▸ PROBLEM STATEMENT
Return the data below exactly, but only from the line containing "Identify the click" through the line containing "Gelukspoppetjes (105, 1677)", with both of those lines included.

▸ RECORDS SHOWN
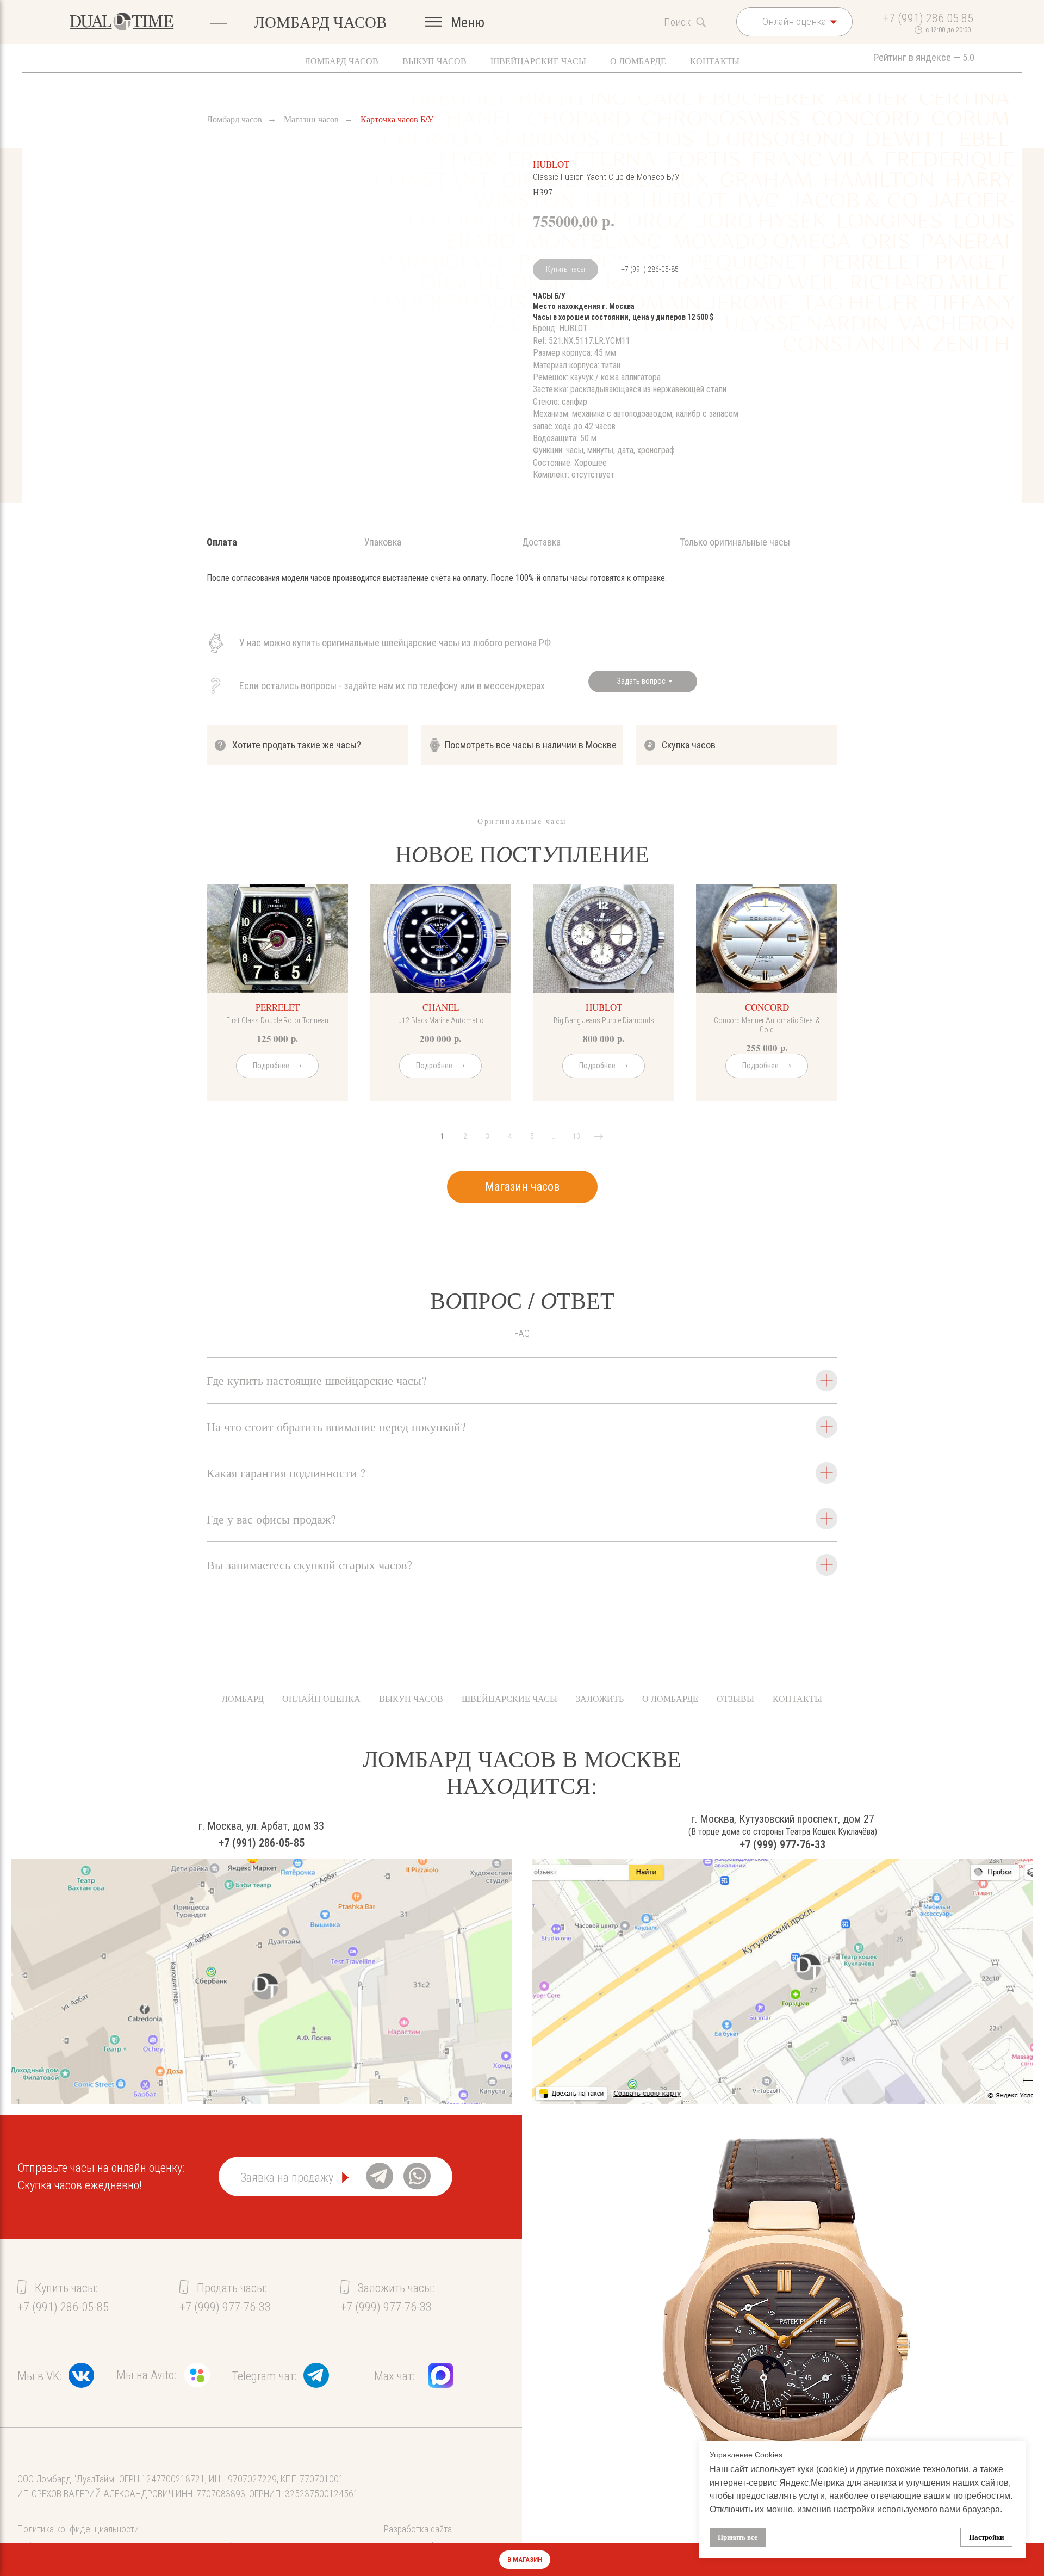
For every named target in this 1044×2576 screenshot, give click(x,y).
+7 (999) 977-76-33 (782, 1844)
==
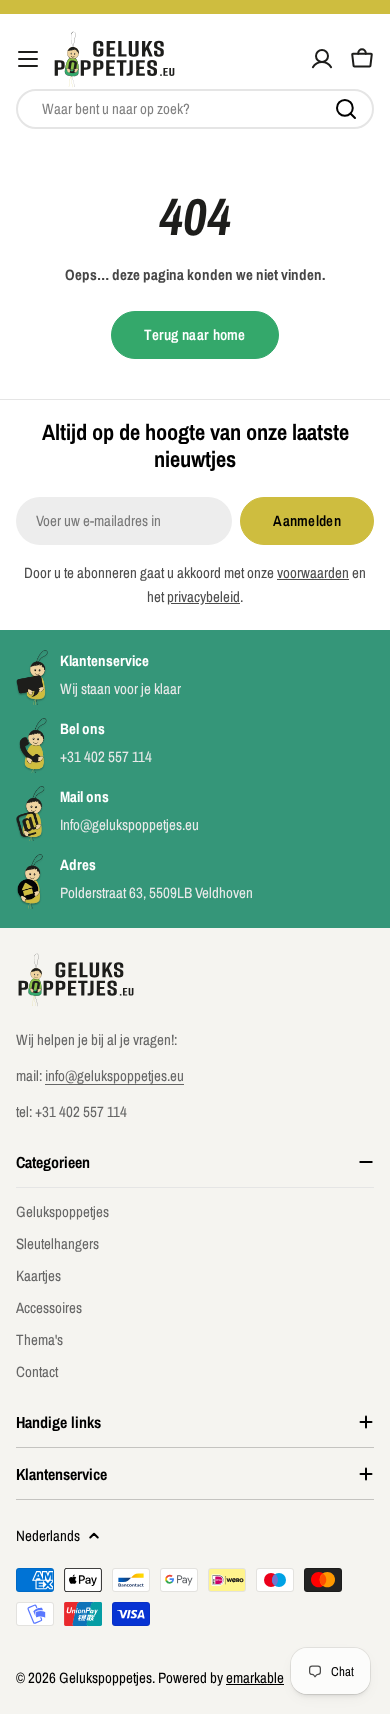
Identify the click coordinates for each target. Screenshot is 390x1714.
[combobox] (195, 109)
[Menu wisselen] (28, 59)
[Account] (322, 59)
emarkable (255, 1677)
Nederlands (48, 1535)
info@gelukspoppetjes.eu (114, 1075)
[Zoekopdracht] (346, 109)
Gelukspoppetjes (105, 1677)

▸ EXERCISE RESPONSE
Identify the click coordinates for each target. Screenshot is 390x1714.
[combobox] (195, 109)
[Menu wisselen] (28, 59)
[Account] (322, 59)
emarkable (255, 1677)
Nederlands (48, 1535)
info@gelukspoppetjes.eu (114, 1075)
[Zoekopdracht] (346, 109)
Gelukspoppetjes (105, 1677)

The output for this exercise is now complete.